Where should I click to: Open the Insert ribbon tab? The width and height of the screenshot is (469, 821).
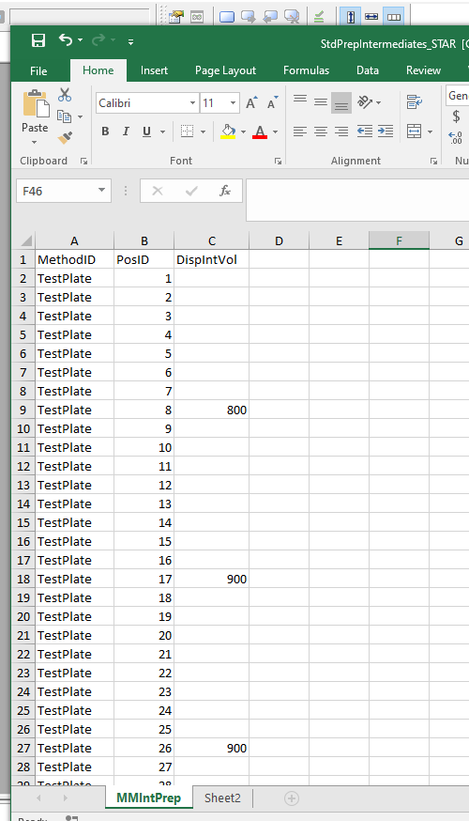[154, 70]
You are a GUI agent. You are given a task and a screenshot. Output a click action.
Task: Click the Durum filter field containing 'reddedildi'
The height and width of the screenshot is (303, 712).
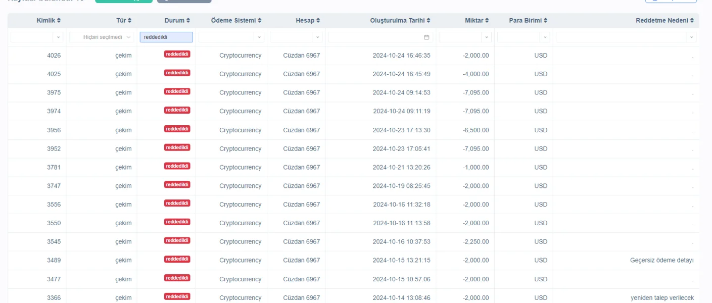click(166, 37)
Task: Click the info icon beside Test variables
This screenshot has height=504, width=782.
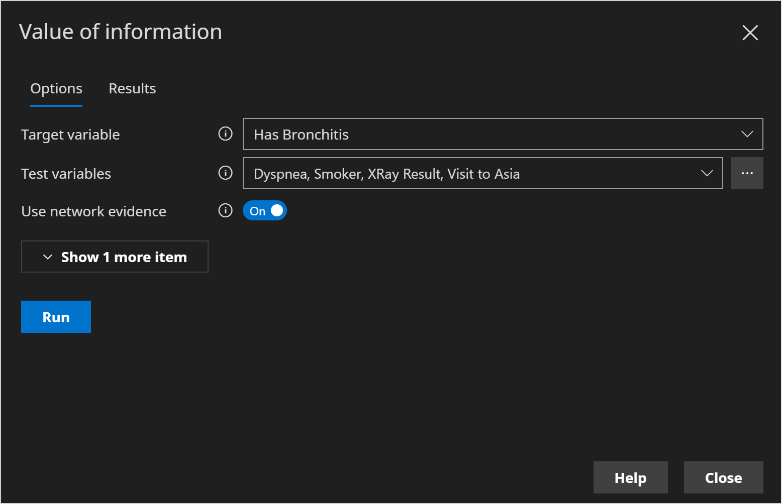Action: click(x=225, y=173)
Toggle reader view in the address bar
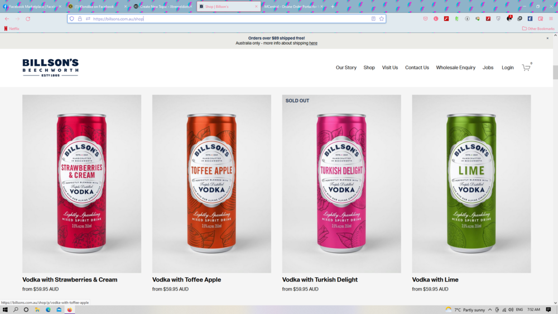Viewport: 558px width, 314px height. [x=373, y=18]
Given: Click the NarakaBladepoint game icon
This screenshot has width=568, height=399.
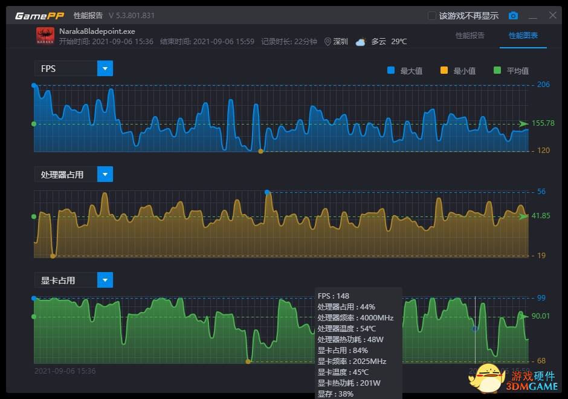Looking at the screenshot, I should click(45, 36).
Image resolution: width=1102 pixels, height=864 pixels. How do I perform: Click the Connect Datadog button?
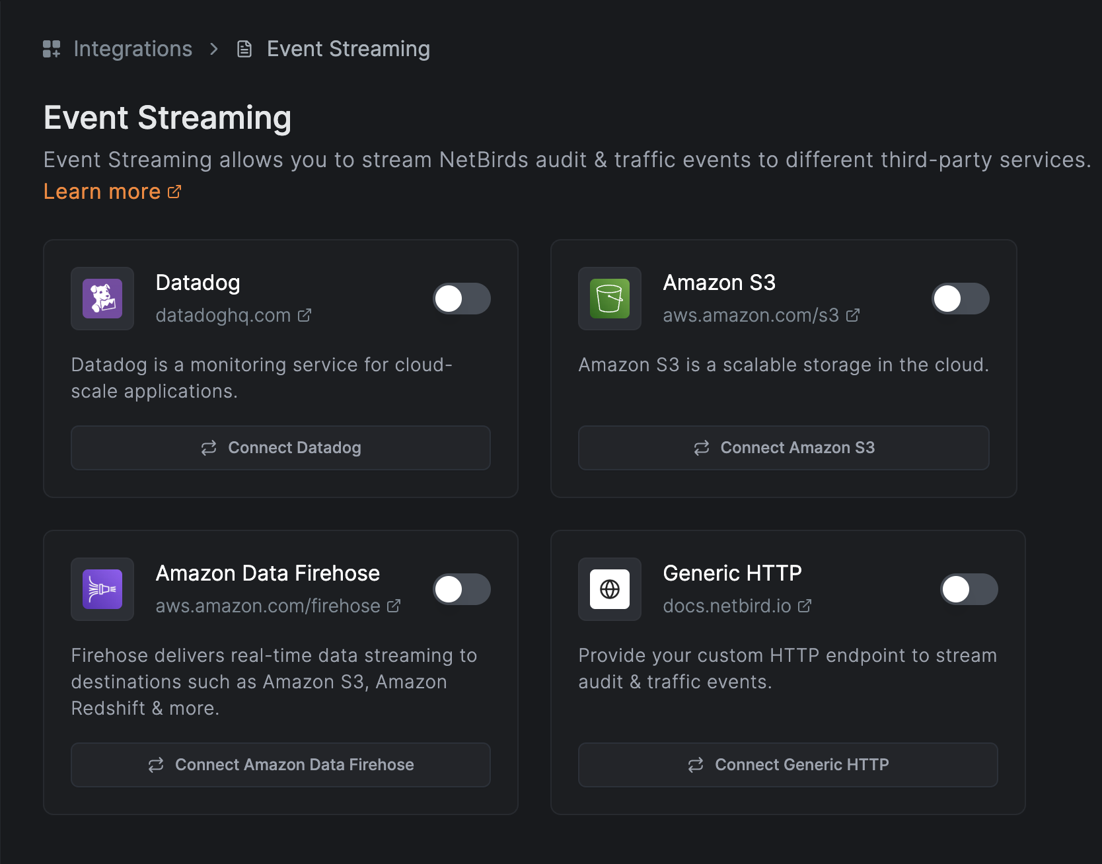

____

__TASK DESCRIPTION__: Using the records above, output an exact copy without any pictures.

__RESULT OF THE TASK__:
Where should I click to: Open the Insert ribbon tab? The width and height of the screenshot is (469, 821).
[154, 70]
You are a GUI agent. You are given a task and a screenshot. Output a click action.
Task: Click the Durum filter field containing 'reddedildi'
The height and width of the screenshot is (303, 712).
click(166, 37)
Task: Click the info icon beside Test variables
This screenshot has height=504, width=782.
Action: click(x=225, y=173)
Toggle reader view in the address bar
Viewport: 558px width, 314px height. [x=373, y=18]
Given: Click the NarakaBladepoint game icon
This screenshot has width=568, height=399.
Looking at the screenshot, I should click(45, 36).
Image resolution: width=1102 pixels, height=864 pixels. How do I perform: Click the Connect Datadog button?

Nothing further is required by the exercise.